[Исходный текст]

Все это так, но прежде чем Гоголь осознал назначение своей музы и, по его собственному выражению, «припряг подлеца», чтобы выставить его на всенародное осмеяние, он заострил свое перо на характерах благородных.
Не создав образа мечтателя о всеобщей справедливости, милого юноши Ганца Кюхельгартена, в первой своей стихотворной поэме, не написав жизнеутверждающего характера кузнеца Вакулы, не воспев мужественного народного богатыря Тараса Бульбу, Гоголь, может быть, не смог бы так полно осознать и свою подвижническую задачу – обличение мертвых душ тогдашней России во имя будущей ее изумительной жизни.
И хотя схематичным было бы разделение, у классиков особенно, на героев положительных и персонажей обличаемых – хотя у Гоголя и те и другие постоянно встречаются, соседствуют на страницах одних и тех же произведений, – все-таки важно и должно обозначить ведущее направление данной повести, пьесы, данного конкретного этапа творчества. А ведущей интонацией первых прозаических творений Гоголя была все же интонация оптимистическая, светлая, жизнелюбивая.
Создавая сильные и цельные характеры, Гоголь как бы искал ту архимедову точку опоры, утвердившись на которой можно перевернуть мир. В дальнейшем он попытается перевернуть несправедливый мир сокрушительным огнем сатиры, но для этого художнику надо будет знать, что за ним стоят такие герои, как кузнец Вакула, несгибаемые защитники родной земли Тарас Бульба и его сын Остап.
Кузнец Вакула занимает особое место и среди немногочисленных положительных образов гоголевского творчества. Если Тарас и Остап раскрывались как замечательные натуры на поле брани, то характер Вакулы раскрывается вне битв и народных потрясений, когда выявиться мужеству и благородству души сложнее.
С первых же страниц повести Гоголь обращает внимание читателей на замечательное свойство Вакулы – кузнец постоянно занят делом, к нему отовсюду стекаются люди с бесчисленными просьбами: тому починить бричку, тому сделать сундук, тому расписать узорами новую посуду, – вся Диканька пользовалась мисками, раскрашенными Вакулой. Если кузнец кому-нибудь хочет напомнить о себе, то говорит только о сделанной работе. В Петербурге встречается Вакула с запорожцами, приехавшими по общинным своим делам. Сначала они не узнают бедного просителя, но Вакула напоминает: «Это я, Вакула, кузнец! Когда проезжали осенью через Диканьку… новую шину тогда поставил на переднее колесо вашей кибитки…»
Даже любимой, Оксане, кузнец рассказывает о своем деле: он готовит ей роскошный подарок – окованный железом ларец, расписанный пылающими красными и синими цветами. Жар своей души передает Вакула, рассказывая о «жарком» сиянии рисунков для Оксаны; он думает, что покорить девушку можно скорее всего трудолюбием, верностью своему делу, надежностью своих крепких рук. Однако капризная Оксана не ценит скромности влюбленного, ей подавай необычные, богатые подарки, к примеру туфли, «которые носит сама царица». Но не понятый Оксаной Вакула не изменяет себе – только на свои силы, на свой труд рассчитывает этот мужественный и честный герой Гоголя.

[Задания]
1. Кратко изложите в двух предложениях текст о положительных героях Гоголя.
2. Перечислите все просьбы, с которыми, согласно тексту о положительных героях Гоголя, люди отовсюду приходят к Вакуле.
3. Какими цветами, согласно тексту о положительных героях Гоголя, расписан ларец, который Вакула готовит Оксане?
Приведенный далее материал для работы не понадобится.

[Раздел данных]
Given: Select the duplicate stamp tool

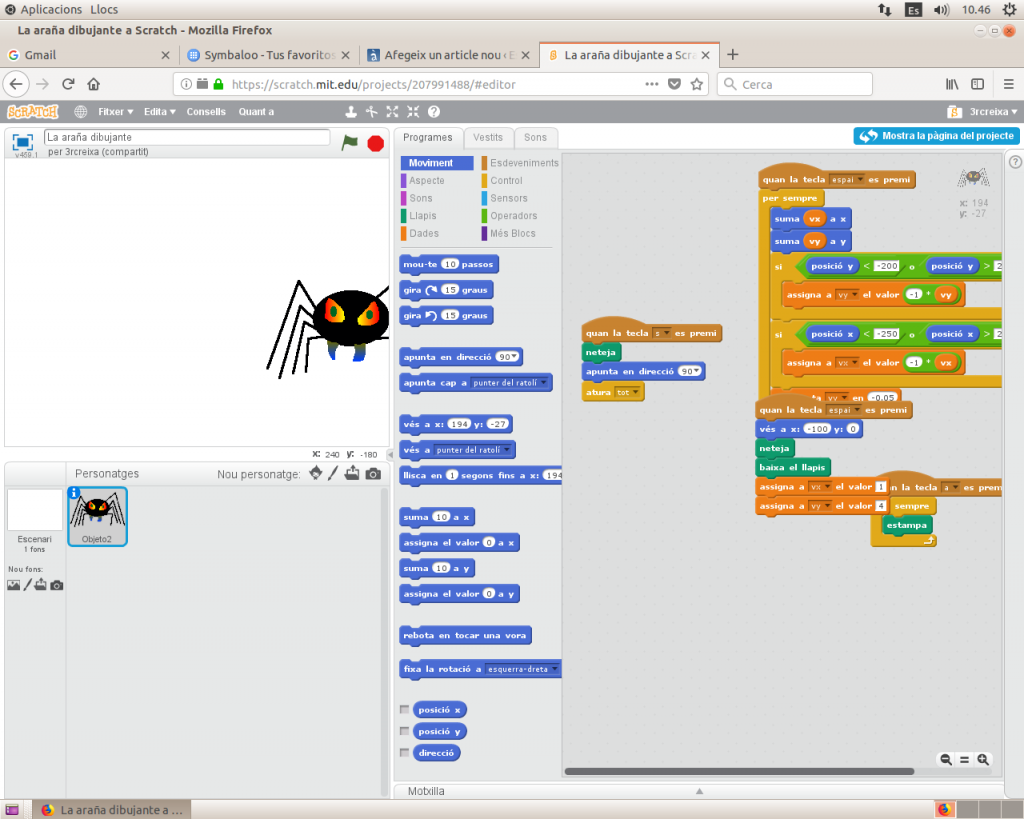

[Выполненные задания]
1. Прежде чем обратиться к обличению «мертвых душ» тогдашней России, Гоголь создавал благородные характеры: Ганца Кюхельгартена, кузнеца Вакулу, Тараса Бульбу. Особое место среди них занимает Вакула, чье мужество и благородство раскрываются не в битвах, а в постоянном труде, на который он рассчитывает и в любви к Оксане.

2. Починить бричку, сделать сундук, расписать узорами новую посуду.

3. Пылающими красными и синими цветами.